Closed Bug 561146 Opened 15 years ago Closed 14 years ago

Startup issue: Don’t ask about updates all the time

Categories

(Firefox :: General, defect)

defect
Not set
normal

Tracking

()

RESOLVED FIXED

People

(Reporter: limi, Unassigned)

References

(Blocks 2 open bugs)

Details

(Keywords: meta)

(Note: this is filed as a meta bug as part of the “Paper Cut” bugs since we assume that there are multiple existing bugs related to this behavior. Please make them block this bug.) This obviously affects a lot of different things, including the https://wiki.mozilla.org/Firefox/Projects/Eradicate_Startup_Dialogs project and updater code across the different platforms.
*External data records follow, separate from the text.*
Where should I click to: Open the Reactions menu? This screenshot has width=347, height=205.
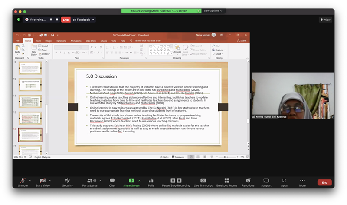(x=248, y=180)
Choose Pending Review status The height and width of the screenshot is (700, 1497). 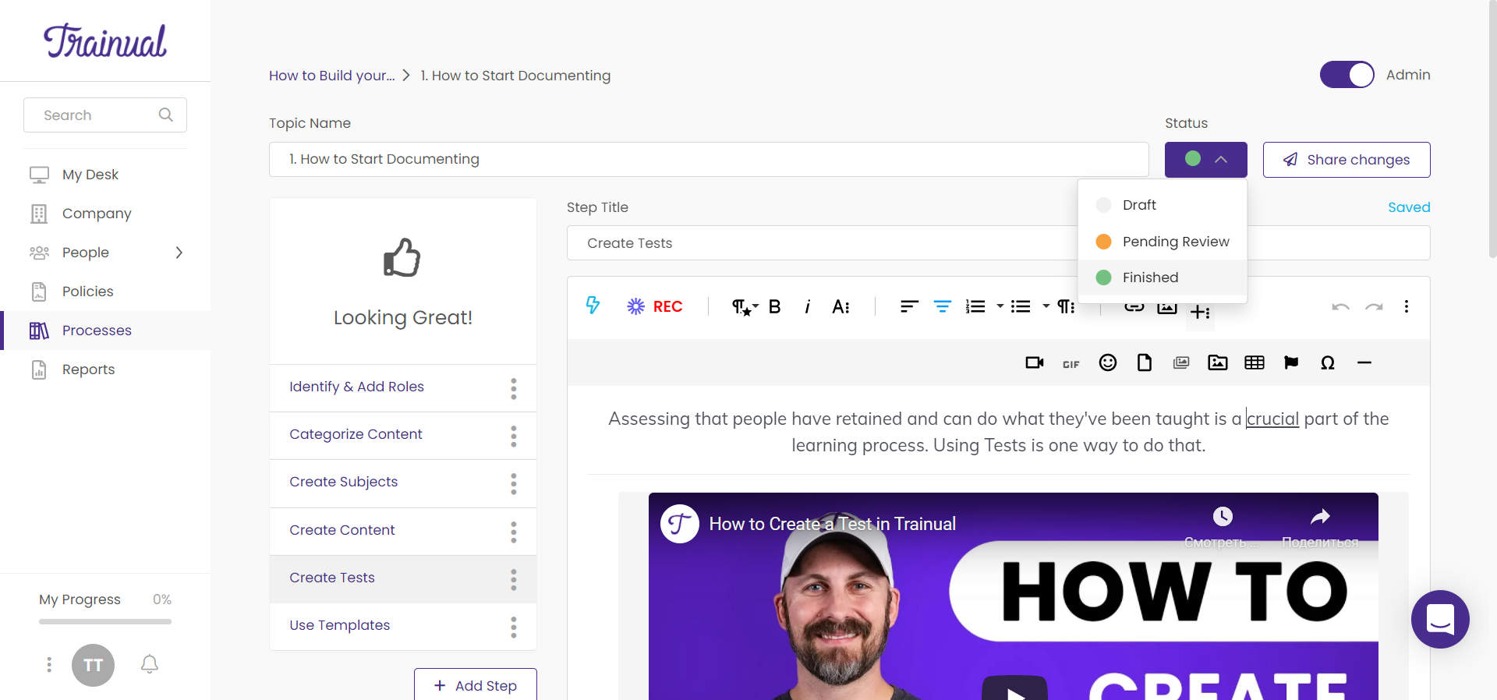pyautogui.click(x=1175, y=242)
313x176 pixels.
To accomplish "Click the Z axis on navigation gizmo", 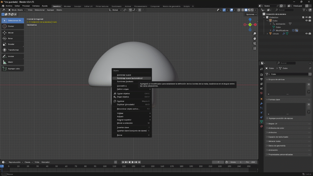I will (250, 20).
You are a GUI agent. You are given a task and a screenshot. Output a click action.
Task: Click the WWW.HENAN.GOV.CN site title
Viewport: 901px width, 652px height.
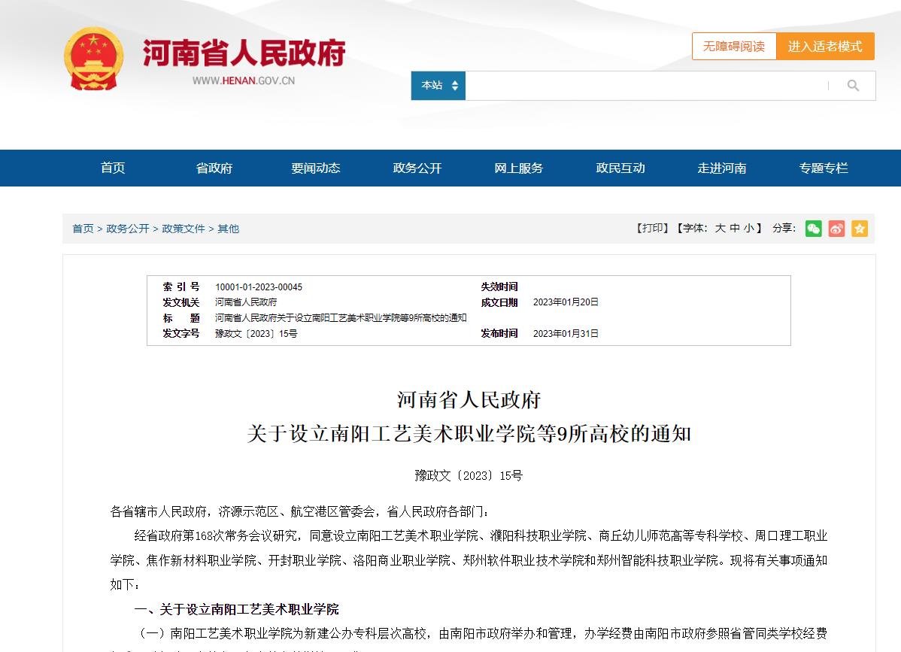pyautogui.click(x=244, y=80)
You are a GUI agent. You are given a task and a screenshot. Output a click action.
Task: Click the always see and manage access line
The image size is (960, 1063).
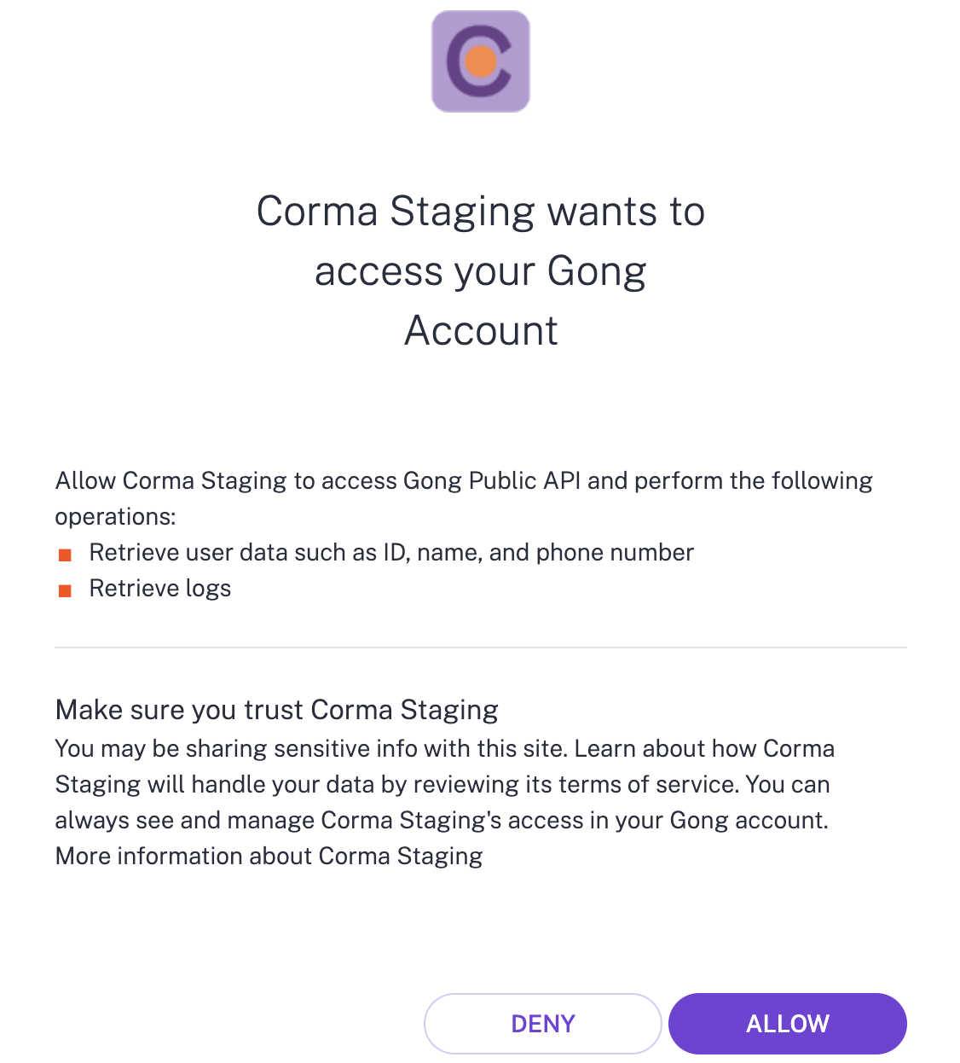click(x=442, y=820)
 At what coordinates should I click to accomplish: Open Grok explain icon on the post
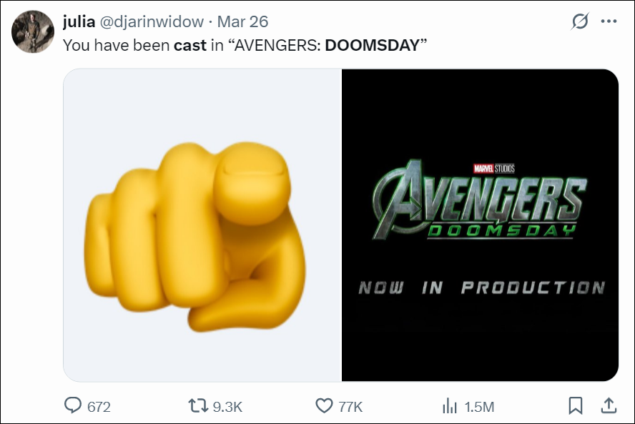point(581,21)
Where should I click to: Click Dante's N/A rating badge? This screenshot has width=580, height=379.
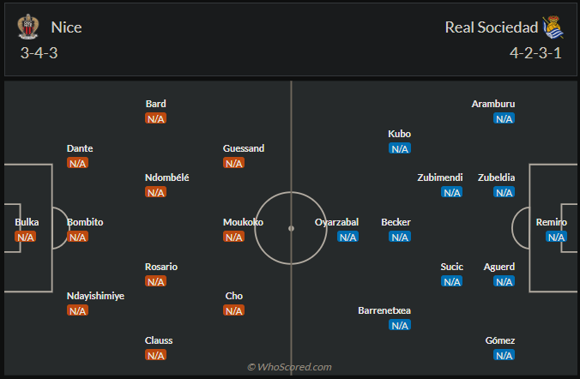[x=78, y=164]

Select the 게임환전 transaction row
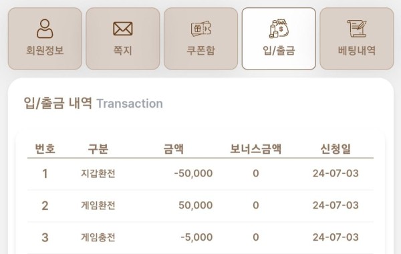pos(201,206)
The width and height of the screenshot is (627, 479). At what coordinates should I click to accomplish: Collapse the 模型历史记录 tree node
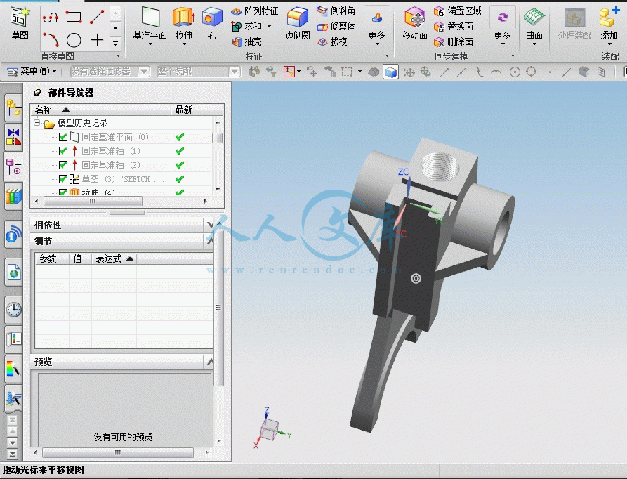pyautogui.click(x=37, y=123)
Recommendation: - Silent updates for add-ons, with possibility to enable explicit upgrade notices if you want (being handled in the https://wiki.mozilla.org/Firefox/Projects/Extension_Manager_Redesign project - Firefox updates should be applied on shutdown, never on startup (ideally in the background while using the browser, but that might be harder)
(In reply to comment #0) > - Firefox updates should be applied on shutdown, never on startup I assume provided that does not make Bug 561144 worst
I think it's a matter of perception. If we leave a window open with "Firefox is updating XYZ and will shutdown when done" then it will feel a whole lot less weird to see a "Firefox is already running" window when you try to start it. Right now, the problem with slow closing is that we kill the window right away so it FEELS gone but it's not actually.
The vast majority of times I get the "Firefox is already running" error it isn't due to update. We also open exclusively the firefox.exe file on Windows as of 3.6 when doing an update so that message won't be seen anyways. Also, on Windows a large percentage of users will get the UAC prompt so just applying on shutdown won't suffice and we'll likely need a service to perform the update silently which will be apply the update when no instances of Firefox are running for all users on the system along with a few more hoops to jump through and not on app shutdown so much.
Blocks: cuts-startup
No longer blocks: papercuts
(In reply to comment #2) > I think it's a matter of perception. If we leave a window open with "Firefox > is updating XYZ and will shutdown when done" then it will feel a whole lot less > weird to see a "Firefox is already running" window when you try to start it. > Right now, the problem with slow closing is that we kill the window right away > so it FEELS gone but it's not actually. You are sooo right. 1. Can't we make Firefox, if it's get closed (but the process is still running for the reasons of slow closing or installing the updates for the add-ons) go to tray as an icon, which will disappear only when the process firefox.exe is not running anymore? Hovering that icon should open a popup describing a reason why the firefox.exe process is still running (for example "Firefox is currently installing the updates for some of your extensions, please wait."). 2. Or even more advanced behavior: if during this time the user tries to run Firefox again - then the Firefox icon in the tray could hook this action and automatically show (without hovering the icon) a popup for the user saying that "This action has been queued: Firefox will open, after other actions get completed. Click to view the queue of actions." That would be extremely user-friendly behavior, I think. Should I open fill a bug for that? What do you think about these 2 ideas?
Closing this, as the main annoyance here was the add-ons updates, which have been removed in 4.0. I still agree that we should apply updates on shutdown instead of startup on platforms where we don't have an update service, and also recognize that there are still users that see slow shutdowns, see bug 239223.
Status: NEW → RESOLVED
Closed: 14 years ago
Resolution: --- → FIXED
This is still an issue on the Nightly channel, for example.
(In reply to comment #6) > This is still an issue on the Nightly channel, for example. Do you have Tools -> Options -> Advanced -> Update -> "Automatically download and install the update" and "Automatically check for the updates to: Nightly" both checked?
Yes. There are two problems here. Under Windows 7, the updater asks for permission to run, and then you have to wait for the actual update. So, basically, the two bugs that this bug is marked as depends on.